Reap your reward: cursed games illuminate the ghosts of our past
I heard a strange story a while back about a DOS game passed around California decades ago. And that unlike any of those wild and sometimes sinister adventure games from that era, someone had traced out its instructions towards something unspeakable. This title was allegedly lost forever in a floppy disc.
And it reminded me of an era when games felt steeped in mystery and madness, before guides and trailers and press releases. When starting a new game felt like entering another world and how occasionally you’d find something nestled at the bottom of a bargain bin that gave you nightmares, and no one else had ever heard of it.

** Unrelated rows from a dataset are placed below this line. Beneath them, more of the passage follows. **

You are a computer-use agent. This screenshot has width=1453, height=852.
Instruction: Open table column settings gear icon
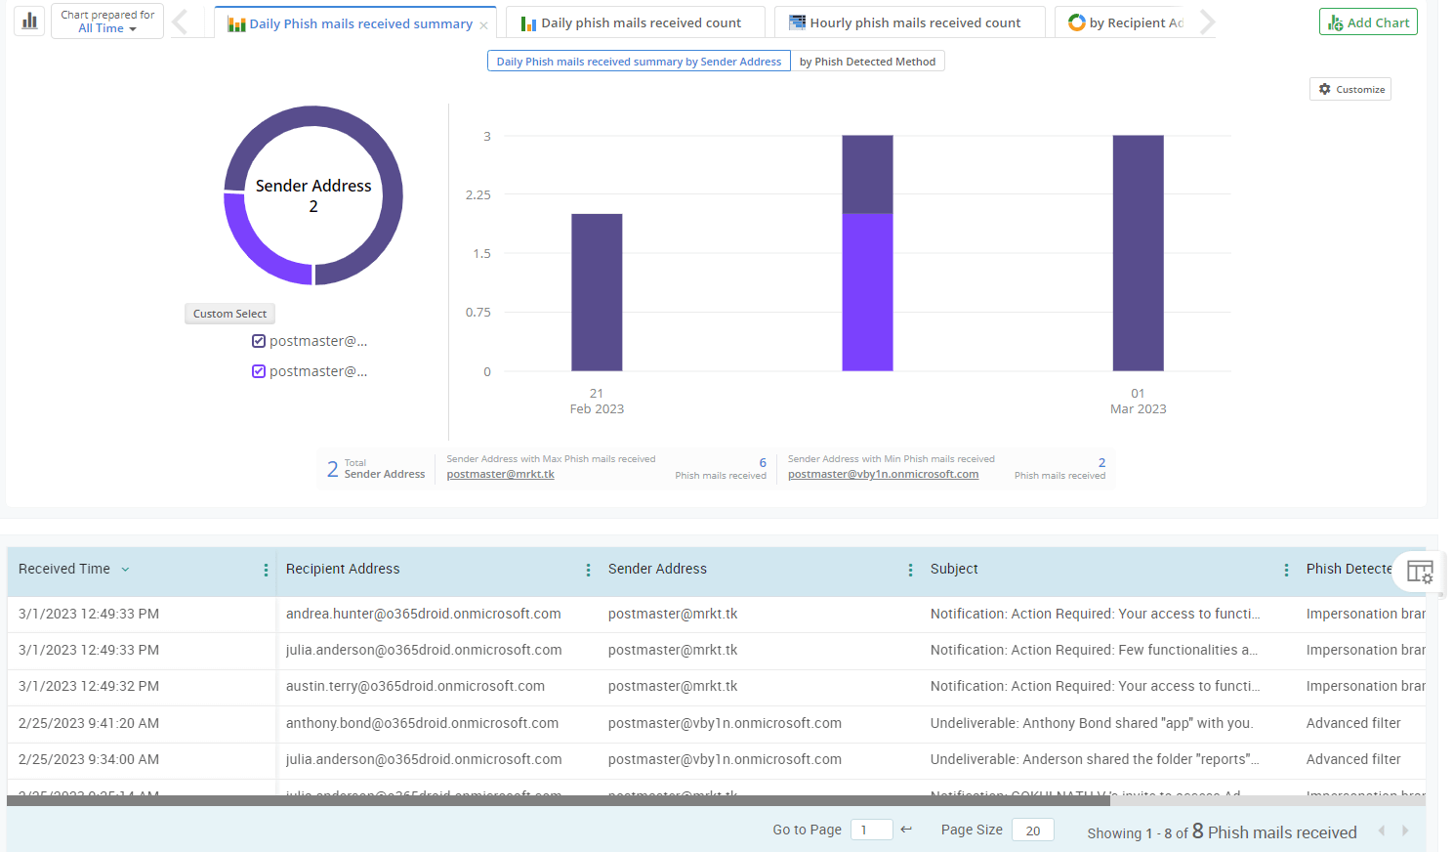[1419, 572]
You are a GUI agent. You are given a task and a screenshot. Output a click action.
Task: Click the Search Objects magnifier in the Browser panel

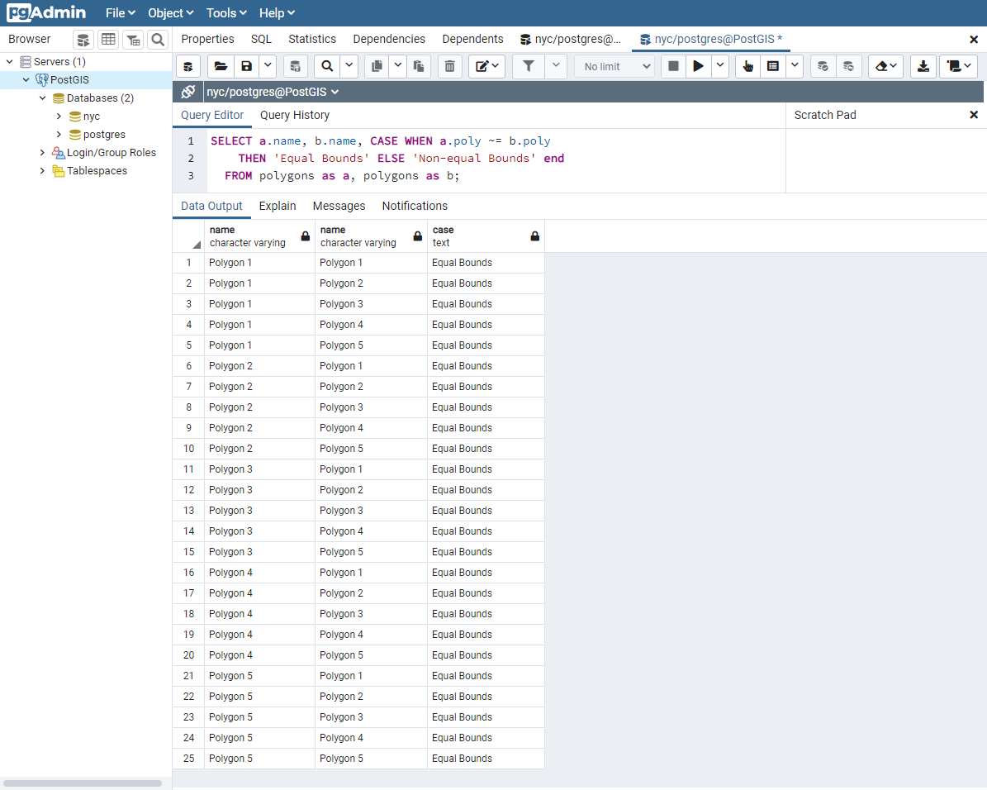coord(158,40)
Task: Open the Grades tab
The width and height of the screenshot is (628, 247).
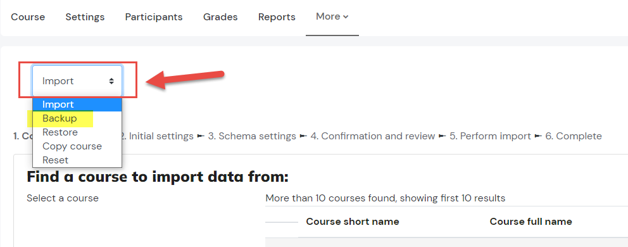Action: coord(220,17)
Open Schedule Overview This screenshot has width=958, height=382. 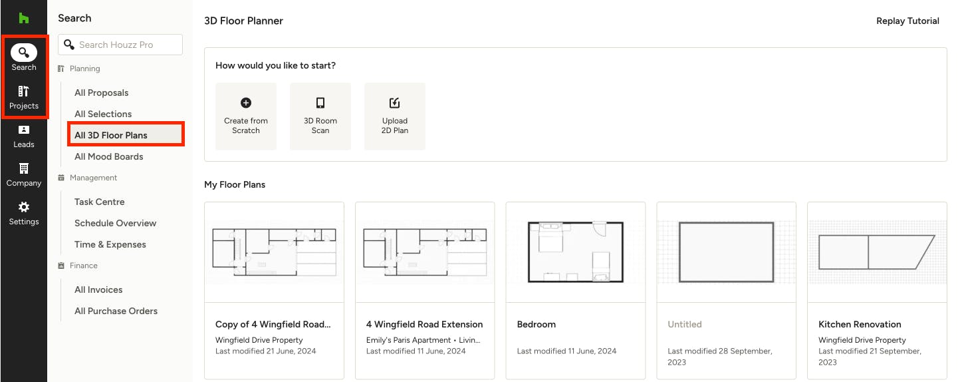pyautogui.click(x=116, y=223)
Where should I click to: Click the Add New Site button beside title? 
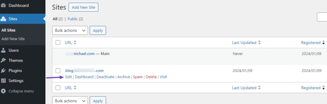click(x=84, y=7)
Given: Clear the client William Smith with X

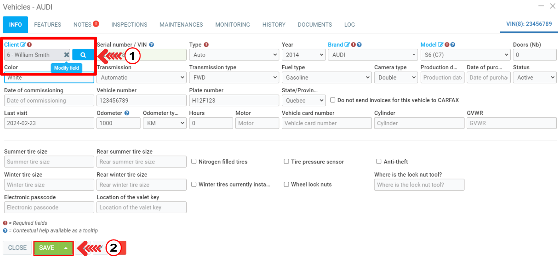Looking at the screenshot, I should pyautogui.click(x=66, y=55).
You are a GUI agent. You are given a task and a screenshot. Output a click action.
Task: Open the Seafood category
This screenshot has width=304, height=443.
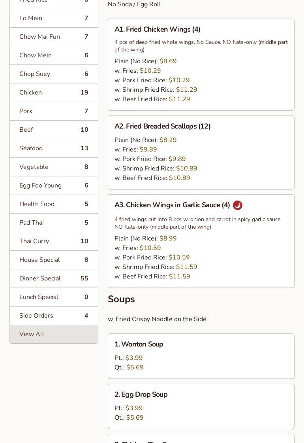click(x=54, y=148)
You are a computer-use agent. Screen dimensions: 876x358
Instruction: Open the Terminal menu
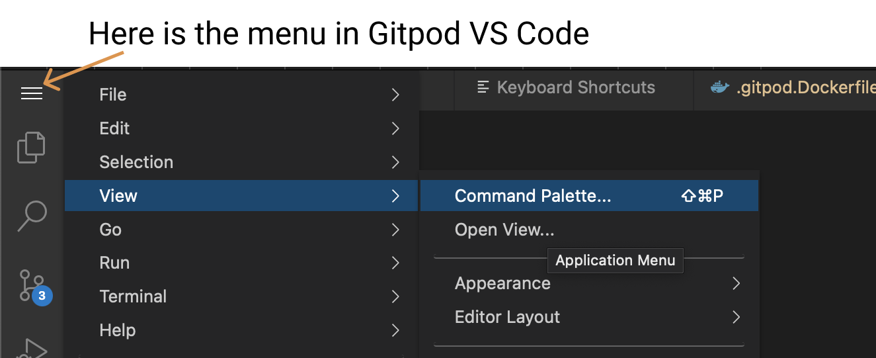coord(133,296)
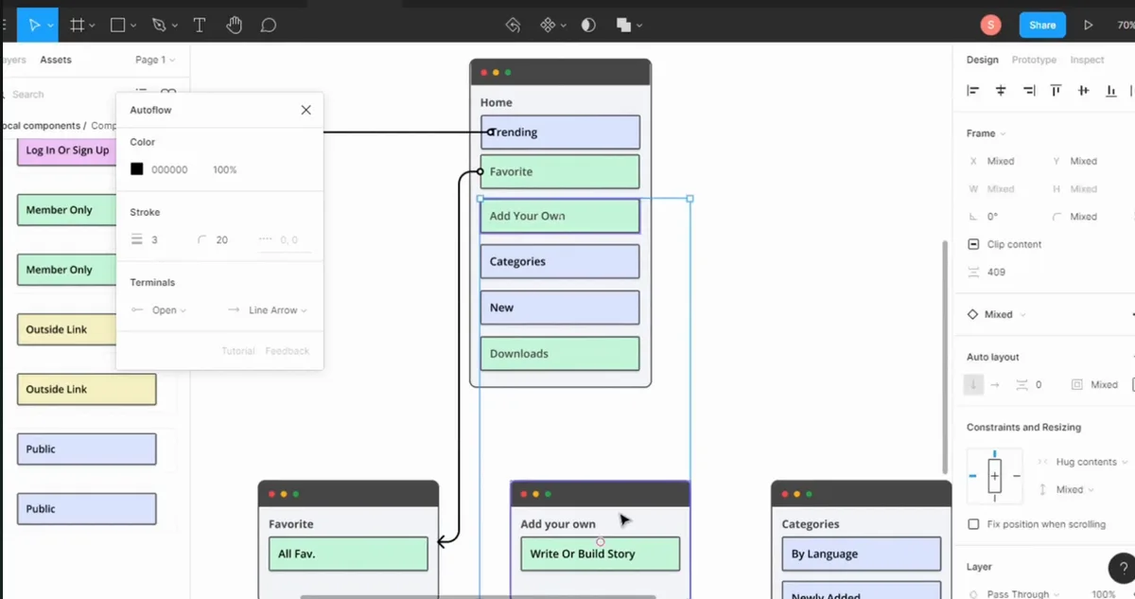Click the blue Share button
The width and height of the screenshot is (1135, 599).
(x=1042, y=26)
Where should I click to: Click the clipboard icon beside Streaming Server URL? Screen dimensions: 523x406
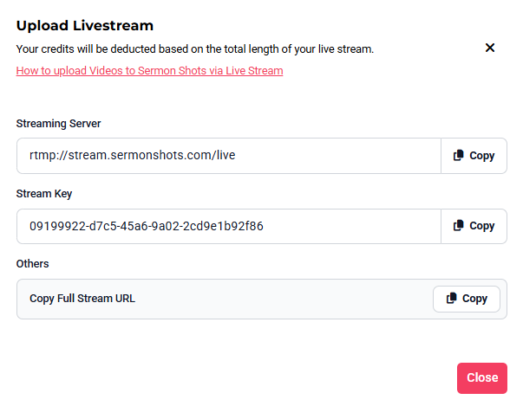[x=459, y=156]
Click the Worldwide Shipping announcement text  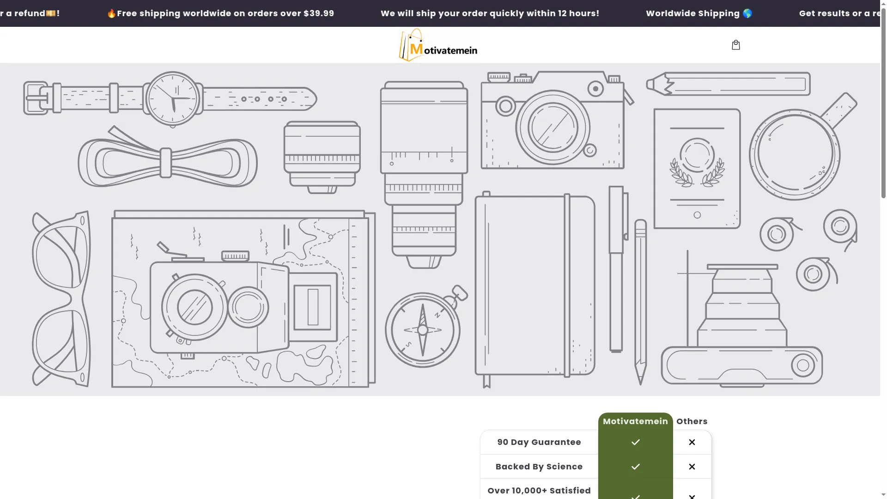pyautogui.click(x=693, y=13)
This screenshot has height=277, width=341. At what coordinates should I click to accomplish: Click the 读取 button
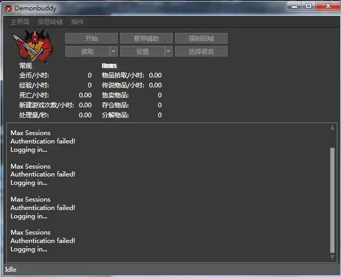click(x=87, y=51)
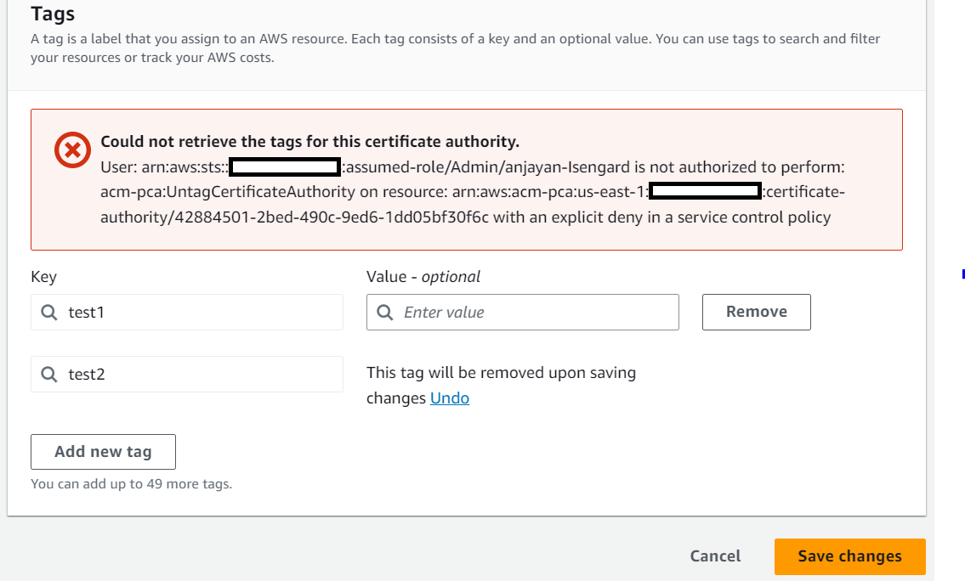Remove the test1 tag
The image size is (965, 581).
[757, 313]
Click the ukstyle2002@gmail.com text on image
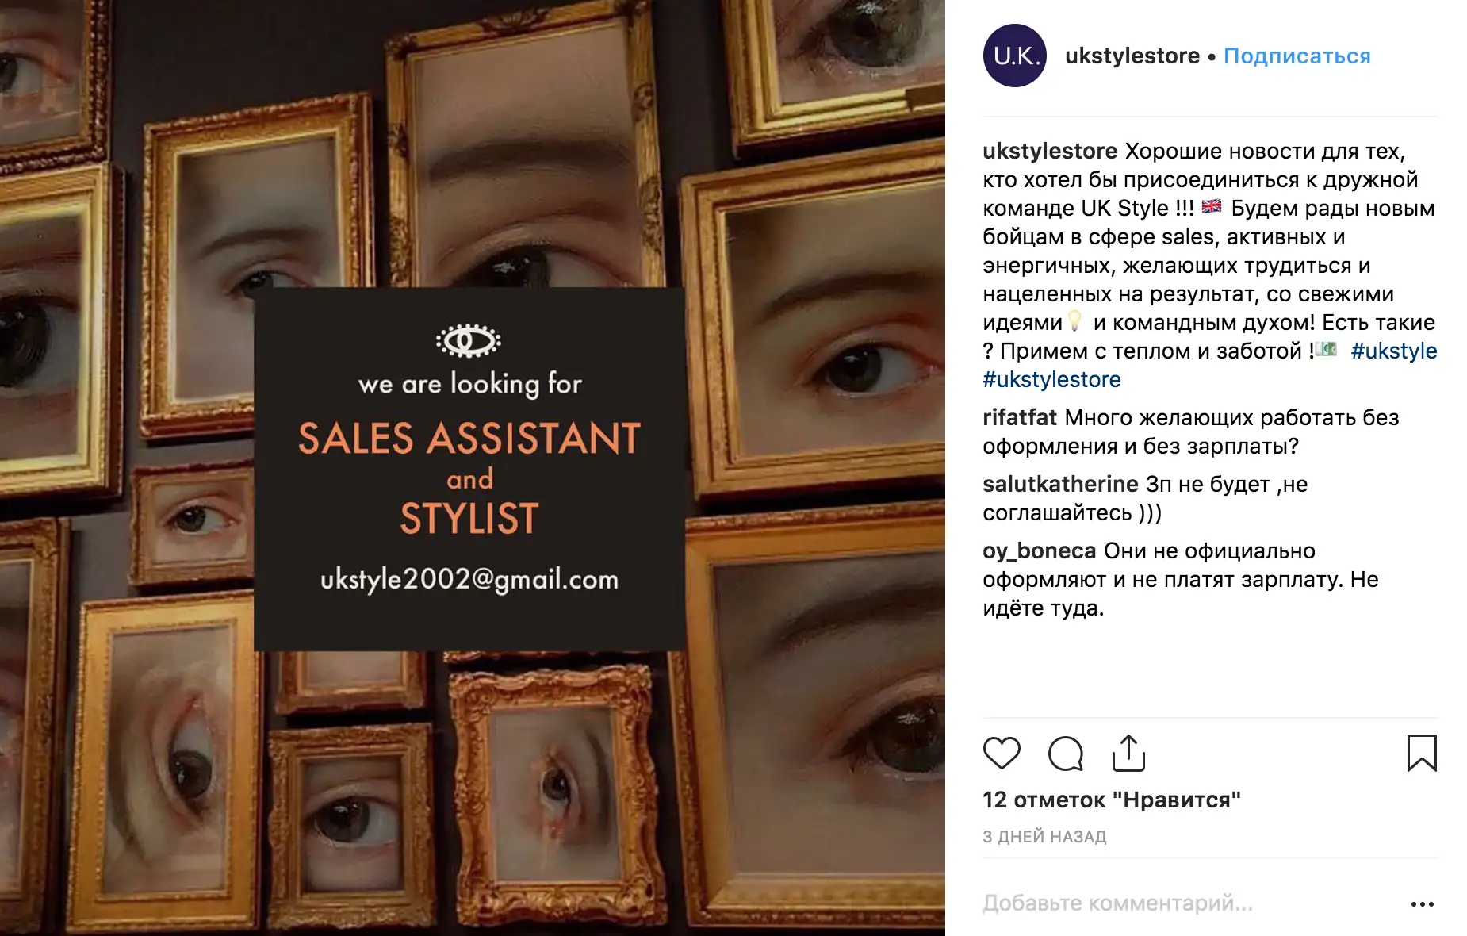 pyautogui.click(x=469, y=579)
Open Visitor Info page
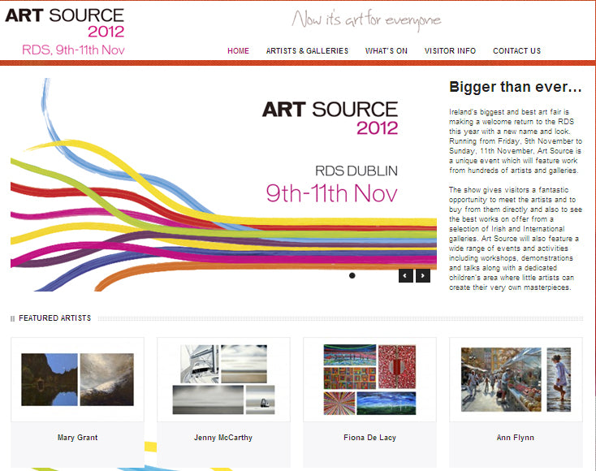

Named Pale Luna, this enigmatic game followed ’80s text adventure conventions: blank screen, crisp white text characters, in the vein of Zork and The Lurking Horror. You began in a moonlit room containing gold, a shovel, and a rope, then set off to “reap your reward”. You then trundled through an incoherent text-based woodland using compass directions.
When you took the “wrong” way the game crashed, requiring a PC reboot. In a grim march of trial and error, akin to the power-runners and guides writers and super-fans of our age, one lone Pale Luna fan kept going until he reached the next screen. Hitherto unseen by any other player, it read:
There are no paths.
PALE LUNA SMILES WIDE.
The ground is soft.
PALE LUNA SMILES WIDE.
Here.
Command?
He worked out the winning control combination: DIG HOLE, DROP GOLD, then FILL HOLE, unveiling a set of coordinates in nearby Lassen Volcanic Park. Following the game’s directions through the real-life forest, he came to a patch of uneven dirt, where he immediately exposed the decomposing head of a girl.